__Exercise description__
Exactly the lines from the one holding "1456x819 pixels. How" through the last line of the listing below must appear in the answer, and no pictures.

(Data provided Opens)

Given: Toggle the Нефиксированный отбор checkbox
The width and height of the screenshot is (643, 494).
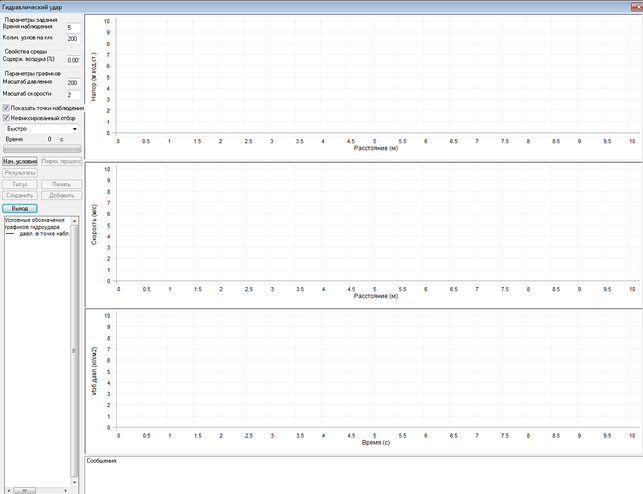Looking at the screenshot, I should tap(6, 118).
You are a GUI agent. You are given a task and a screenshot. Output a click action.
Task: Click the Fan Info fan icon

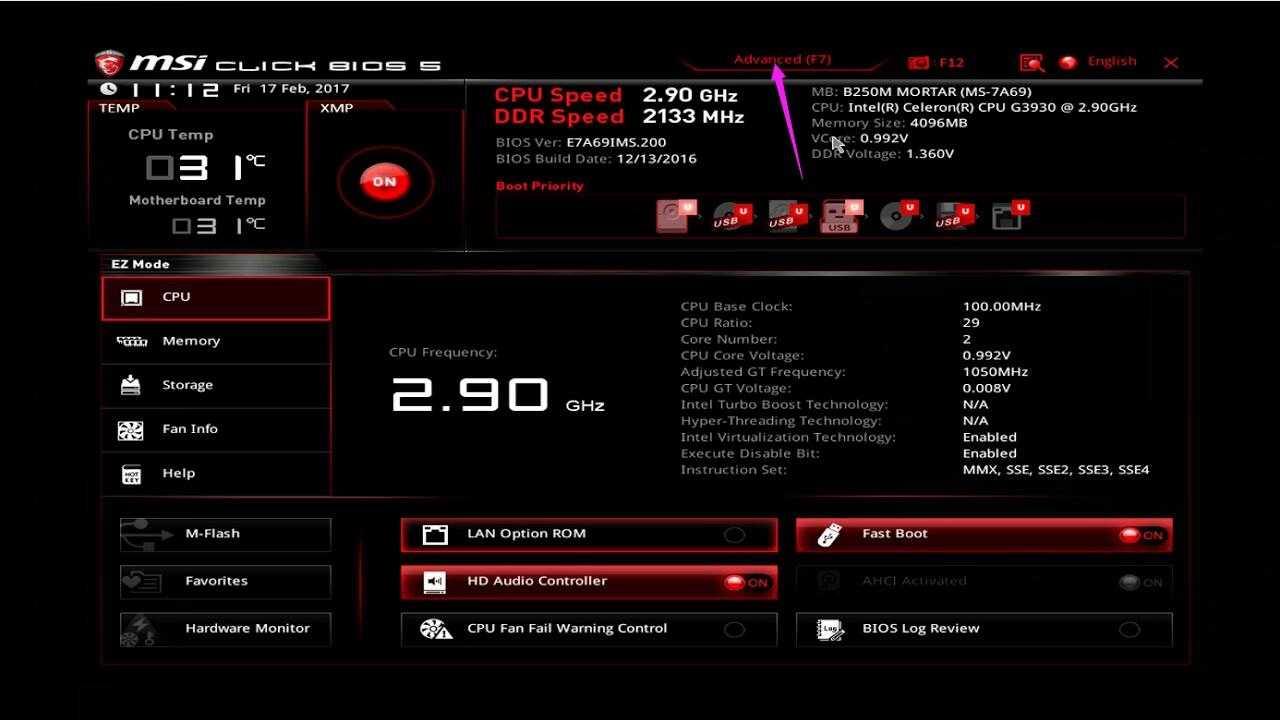130,429

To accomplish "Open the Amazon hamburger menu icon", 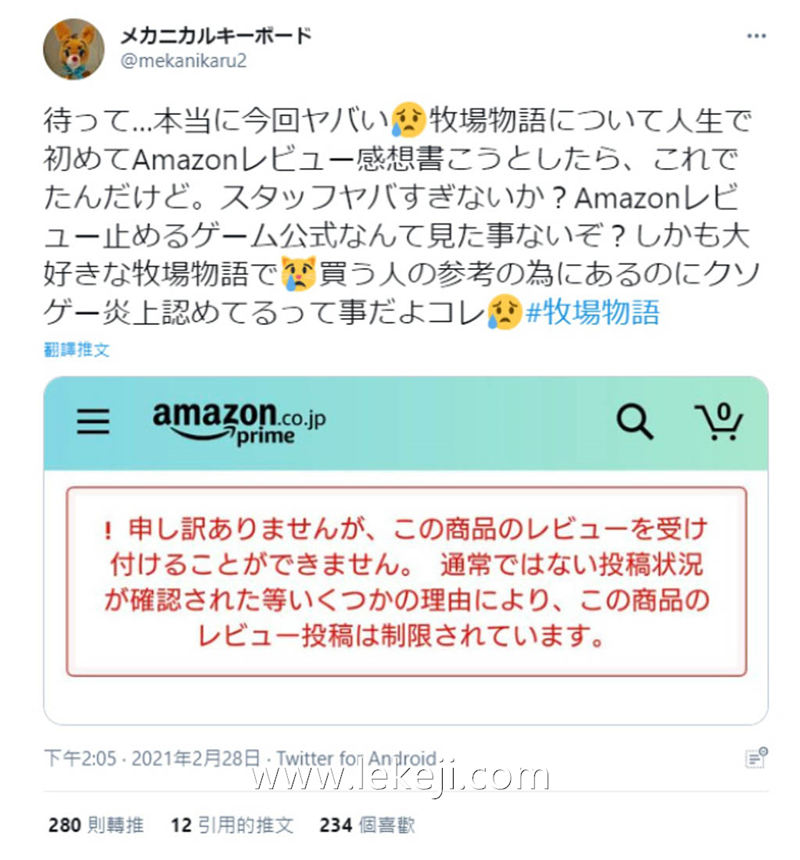I will [x=93, y=421].
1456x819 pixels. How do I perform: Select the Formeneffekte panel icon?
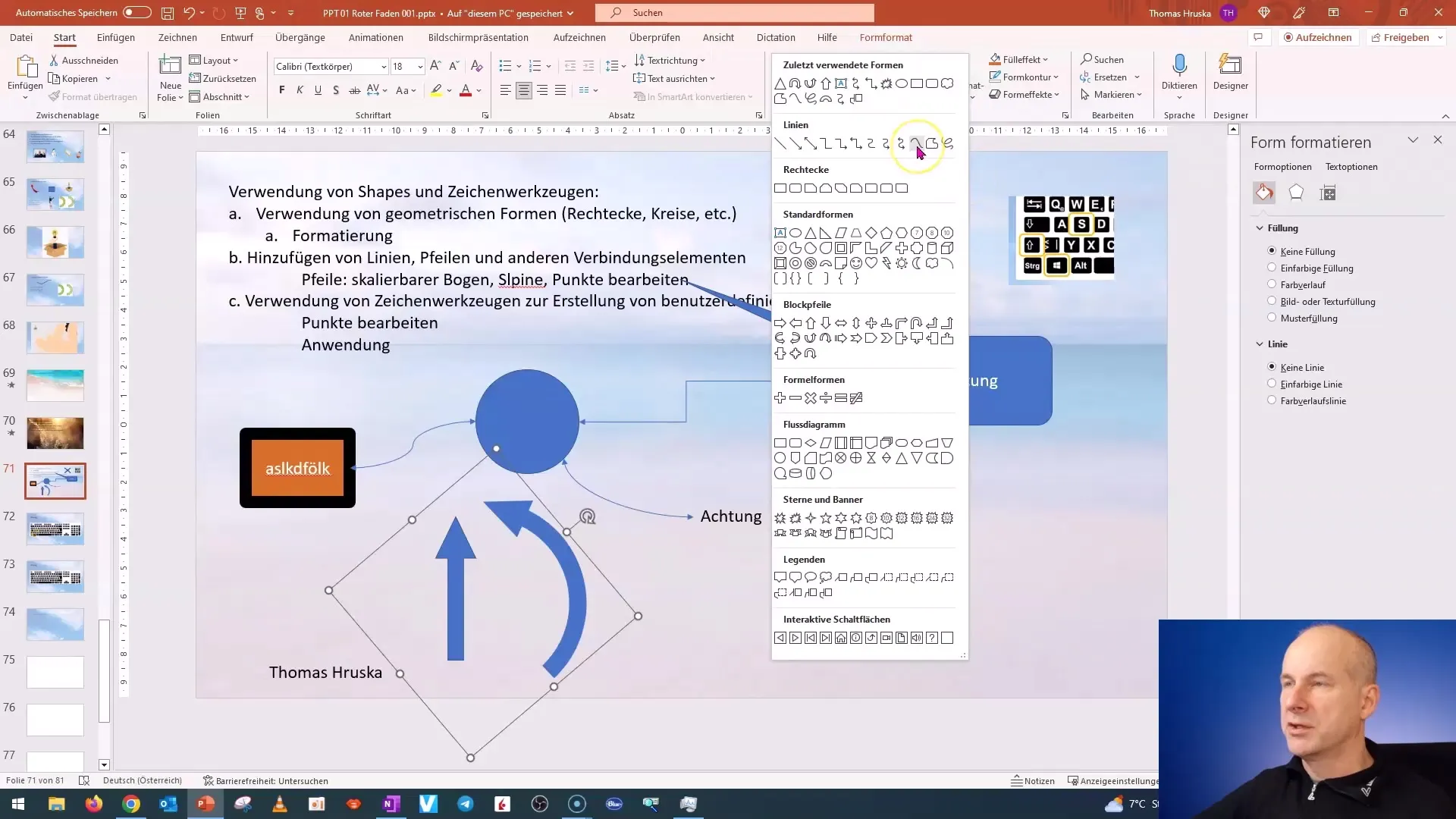pyautogui.click(x=1297, y=192)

(Data provided Closes)

__Reply to the exercise__
1456x819 pixels. How do I perform: Select the Formeneffekte panel icon?
pyautogui.click(x=1297, y=192)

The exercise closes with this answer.